_Text to read:_
Maximilien Robespierre (1758-94), perhaps the quintessential figure of this quintessential revolution, considered Oliver Cromwell an ambitious dictator and Tom Paine a ``lackey'' of the moderates. A provincial lawyer, Robespierre was elected to the Estates-General in 1789, the first time that body had met in 175 years. Always proper in both dress and manner of address, diligent, austere, and forthright, he identified himself completely with the French Revolution and seemingly had no life apart from it.

He soon became the leading Jacobin, defending popular insurrections as politically justified violence, opposing (unsuccessfully) the Girondists' enthusiasm for war, and arguing that regicide was a revolutionary necessity. Later, he sought to ``purge'' the Convention by casting out and thus condemning to death all who had opposed regicide. (Jordan sees evidence of Robespierre's fine qualities in the fact that he alone spoke out against condemning an additional 73 who had protested the purge.) Elected to the Committee of Public Safety in 1793, a year later he suffered the fate to which he had with such equanimity consigned so many others.

But a fate far worse (and perhaps less deserved) than the guillotine was to overtake this man who had feared calumny more than death. Those who executed him later tried to lay most of the blame for the Reign of Terror at his feet. Outlandish stories were circulated to the effect that Robespierre had been a bloodthirsty monster (he was even said to have had greenish skin) who had schemed to become the dictator of France.

In this absorbing, highly analytical biography, historian David Jordan of the University of Illinois, Chicago, portrays a man who was neither bloodthirsty nor personally ambitious, but coldblooded, clearheaded, scrupulous, and utterly dedicated to the cause of revolution: Robespierre the Incorruptible, as he was known in his lifetime. Jordan presents Robespierre as a new type of person, someone for whom there was no distinction between his private existence and his public role as a revolutionary. Where

Robespierre's critics saw insufferable vanity, Jordan sees perfect transparency: Robespierre was self-obsessed only insofar as he considered himself the vehicle of historical forces that, he believed, would fundamentally alter human nature by creating a world where virtue would triumph.

Jordan's sympathy with his subject is not so much with Robespierre the person as for the abstractions he embodied. Reading this book, one is likely to be equally appalled, if not more so, at contemplating a Robespierre coolly assured of his own virtuousness than at the portrait of a bloodthirsty demagogue. What is still stranger to contemplate is that Jordan, providing us with this well-intentioned apologist for purgation via decapitation, seems to find him, on the whole, admirable.

_Short task 1:_ According to the Robespierre review, in what year was Robespierre elected to the Committee of Public Safety?
_Short task 2:_ Write out the stretch of the Robespierre review from "Maximilien Robespierre (1758-94), perhaps" through "apart from it.".

_Collected material:_
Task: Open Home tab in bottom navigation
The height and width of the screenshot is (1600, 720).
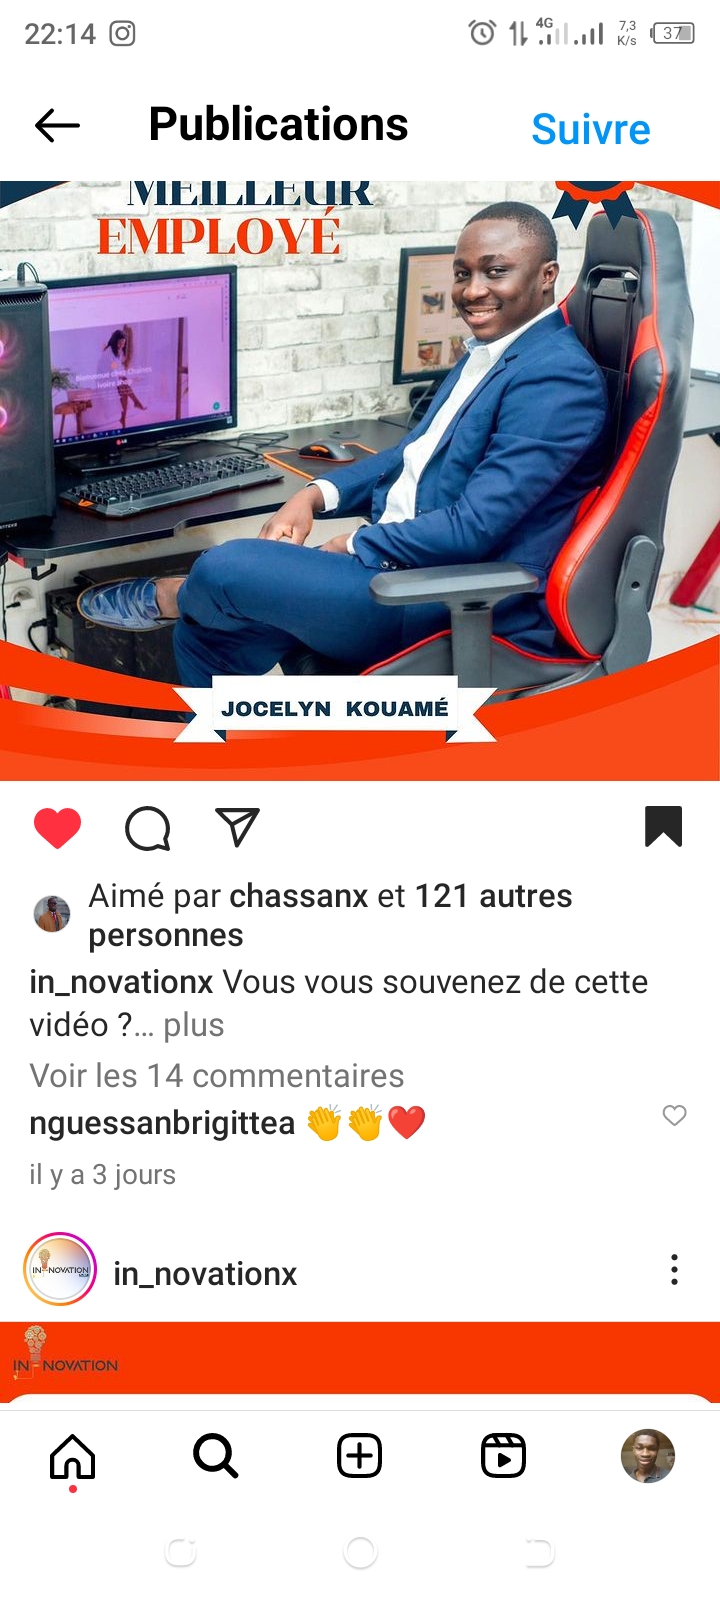Action: click(72, 1456)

_Worked solution 1:_ 1793

_Worked solution 2:_
Maximilien Robespierre (1758-94), perhaps the quintessential figure of this quintessential revolution, considered Oliver Cromwell an ambitious dictator and Tom Paine a ``lackey'' of the moderates. A provincial lawyer, Robespierre was elected to the Estates-General in 1789, the first time that body had met in 175 years. Always proper in both dress and manner of address, diligent, austere, and forthright, he identified himself completely with the French Revolution and seemingly had no life apart from it.